Au plus tard depuis Akira Kurosawa et Wong Kar Wai, on se dit que bon nombre de cinéastes asiatiques doué(e)s semblent touché(e)s par une certaine grâce. On peut maintenant sans hésiter ajouter à cette liste la jeune Ash Mayfair, qui se taille une bonne place dans cette lignée dès son premier long-métrage, The Third Wife, lequel nous arrive dans le festival comme la tête d’une fleur de pissenlit dont les aigrettes blanchâtres s’envolent au moindre souffle.
Comme nous l’a appris la présentatrice du film, Spike Lee a reconnu très tôt le talent de la débutante en lui accordant une aide au développement par le biais d’un workshop dans le cadre de son fonds à la production. Il en résulte un film dont la beauté plastique est étonnante et de tous les plans, baignant ainsi le film dans une douceur bienveillante malgré la rudesse du propos.
On y assiste au mariage et à la grossesse d’une adolescente de 14 ans qui doit partager son statut matrimonial avec deux autres concubines. Dont la plus âgée, incarnée par la sublime Tran Nu Yen Khem, est d’une sensualité et d’une élégance hors normes. De facture classique, le film pourrait paraître un peu suranné avec son descriptif de jeunes filles forcées au mariage dès l’adolescence et obligées d’accepter toutes les turpitudes et fantasmes imposés par la dominance mâle. Mais ce serait oublier que dans pas mal de régions du globe, cette torture psychologique, et souvent physique, est toujours présente.

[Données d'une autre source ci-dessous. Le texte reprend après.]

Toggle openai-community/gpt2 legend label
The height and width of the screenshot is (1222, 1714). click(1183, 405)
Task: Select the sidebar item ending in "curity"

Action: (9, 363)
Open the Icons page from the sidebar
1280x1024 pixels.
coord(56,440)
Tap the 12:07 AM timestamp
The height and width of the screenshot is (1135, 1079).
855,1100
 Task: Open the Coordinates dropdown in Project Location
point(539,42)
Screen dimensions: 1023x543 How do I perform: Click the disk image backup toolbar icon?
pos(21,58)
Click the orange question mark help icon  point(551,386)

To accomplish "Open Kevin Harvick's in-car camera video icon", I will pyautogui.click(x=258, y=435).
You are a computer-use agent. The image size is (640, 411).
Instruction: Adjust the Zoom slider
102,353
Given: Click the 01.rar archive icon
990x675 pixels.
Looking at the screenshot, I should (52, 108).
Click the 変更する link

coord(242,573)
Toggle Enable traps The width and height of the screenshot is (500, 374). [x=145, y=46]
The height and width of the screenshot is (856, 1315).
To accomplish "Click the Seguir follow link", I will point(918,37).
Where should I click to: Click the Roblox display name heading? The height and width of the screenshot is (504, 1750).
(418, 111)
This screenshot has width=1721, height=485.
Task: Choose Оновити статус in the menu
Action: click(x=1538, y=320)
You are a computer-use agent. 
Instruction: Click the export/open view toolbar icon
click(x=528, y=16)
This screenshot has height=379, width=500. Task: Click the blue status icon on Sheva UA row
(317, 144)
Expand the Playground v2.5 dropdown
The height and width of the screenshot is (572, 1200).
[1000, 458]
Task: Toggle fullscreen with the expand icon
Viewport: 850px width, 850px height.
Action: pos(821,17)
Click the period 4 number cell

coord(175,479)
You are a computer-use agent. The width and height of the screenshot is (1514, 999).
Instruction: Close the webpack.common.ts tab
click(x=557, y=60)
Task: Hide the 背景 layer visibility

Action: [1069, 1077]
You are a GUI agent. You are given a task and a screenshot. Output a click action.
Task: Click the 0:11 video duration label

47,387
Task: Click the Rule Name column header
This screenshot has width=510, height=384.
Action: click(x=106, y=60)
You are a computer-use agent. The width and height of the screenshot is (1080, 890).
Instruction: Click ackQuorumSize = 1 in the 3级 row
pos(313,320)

La force du long-métrage se fait surtout ressentir dans la façon dont ces trois rivales se respectent et s’observent avec silence, dans une forme de communion solidaire et non dite. Un amour saphique ira même jusqu’à naître entre les deux plus jeunes d’entre elles. Quant au monde des hommes, la cinéaste le divise entre l’univers des conquérants, dont l’époux exigeant et directif est le symbole le plus représentatif, et celui des sensibles, dans lequel le grand-père lucide et le fils éploré car amoureux fou de sa belle-mère se partagent la vedette. Tout cela mélangé aux images de paysages merveilleux nous entraîne dans une espèce de rêve éveillé et enchanteur malgré la dureté de la situation.
Pour passer du rêve à la réalité, je me suis rendu de l’Utopia au Casino, histoire de voir comment se porte la manifestation “Openscreen”, happening devenu culte qu’a fait naître il y a quelques années la peu conventionnelle et engagée productrice Tanja Frank. Plutôt content de voir beaucoup de têtes très jeunes deviser dans le grand hall du lieu en attendant les projections, je le fus un peu moins en voyant tout ce beau monde s’entasser dans l’Info-Lab, bien trop petit pour cet événement.
Un travesti scandinave au look pas très maîtrisé de débutant(e) à la recherche de ses repères y expliquait son travail avant de présenter certaines de ses vidéos.

Pour soigner ma claustrophobie, je préférais aller m’entretenir au bar improvisé pour le festival avec Alexandra von Hoesdorff de son travail de productrice sur le très réussi Flatland (voir la chronique d’hier) et avec Bernard Michaux de ses nouveaux projets, en attendant de découvrir demain soir, à l’issue de la remise des prix, Tel Aviv on Fire, sur lequel il a assuré la production pour Samsa film.
Deux rendez-vous d’importance nous attendent encore aujourd’hui. Celui, à midi au Casino, avec Edwy Plenel de Médiapart, qui débattra sur la façon de se faire entendre dans le bruit médiatique ambiant du moment. Et puis, un brin plus jouissif, ce soir à la Cinémathèque, celui qui nous fera rencontrer les deux critiques phares de la RTBF, Hugues Dayez et Rudy Léonet, qui feront de la critique sur demande du public. On y affiche complet, ce qui n’a rien de surprenant.